Lower methylation of glucocorticoid receptor gene promoter 1F in peripheral blood of veterans with posttraumatic stress disorder.
|Title||Lower methylation of glucocorticoid receptor gene promoter 1F in peripheral blood of veterans with posttraumatic stress disorder.|
|Publication Type||Journal Article|
|Year of Publication||2015|
|Authors||Yehuda R, Flory JD, Bierer LM, Henn-Haase C, Lehrner A, Desarnaud F, Makotkine I, Daskalakis NP, Marmar CR, Meaney MJ|
|Date Published||2015 Feb 15|
BACKGROUND: Enhanced glucocorticoid receptor (GR) sensitivity is present in people with posttraumatic stress disorder (PTSD), but the molecular mechanisms of GR sensitivity are not understood. Epigenetic factors have emerged as one potential mechanism that account for how trauma exposure leads to sustained PTSD symptoms given that PTSD develops in only a subset of trauma survivors.METHODS: Cytosine methylation of a relevant promoter of the GR gene (NR3C1-1F promoter) and three functional neuroendocrine markers of hypothalamic-pituitary-adrenal axis function were examined in a sample of 122 combat veterans.RESULTS: Lower NR3C1-1F promoter methylation in peripheral blood mononuclear cells (PBMCs) was observed in combat veterans with PTSD compared with combat-exposed veterans who did not develop PTSD. NR3C1-1F promoter methylation was also associated with three functional measures of glucocorticoid activity that have been associated with PTSD in combat veterans: PBMCs' lysozyme inhibition on the lysozyme suppression test, plasma cortisol decline on the low-dose (.50 mg) dexamethasone suppression test, and 24-hour urinary cortisol excretion.

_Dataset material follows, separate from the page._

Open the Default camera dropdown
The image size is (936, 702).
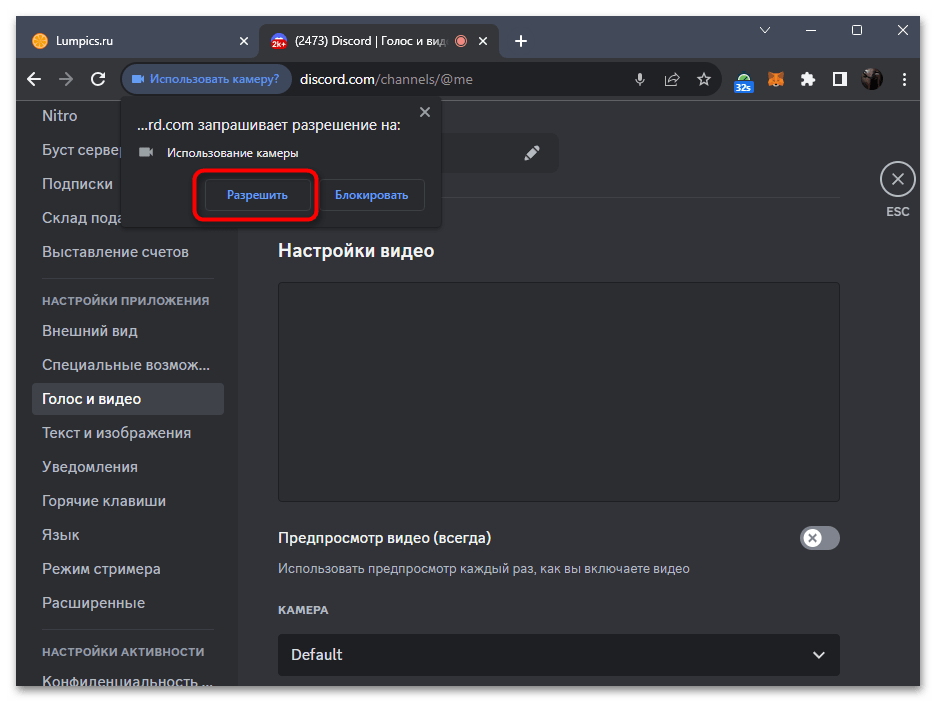[x=558, y=655]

Finally, NR3C1-1F promoter methylation was inversely correlated with clinical markers and symptoms associated with PTSD.CONCLUSIONS: Alterations in NR3C1-1F promoter methylation may reflect enduring changes resulting from combat exposure that lead to functional neuroendocrine alterations. Because epigenetic measures are thought to reflect enduring effects of environmental exposures, they may be useful in distinguishing combat-exposed veterans who do or do not develop PTSD.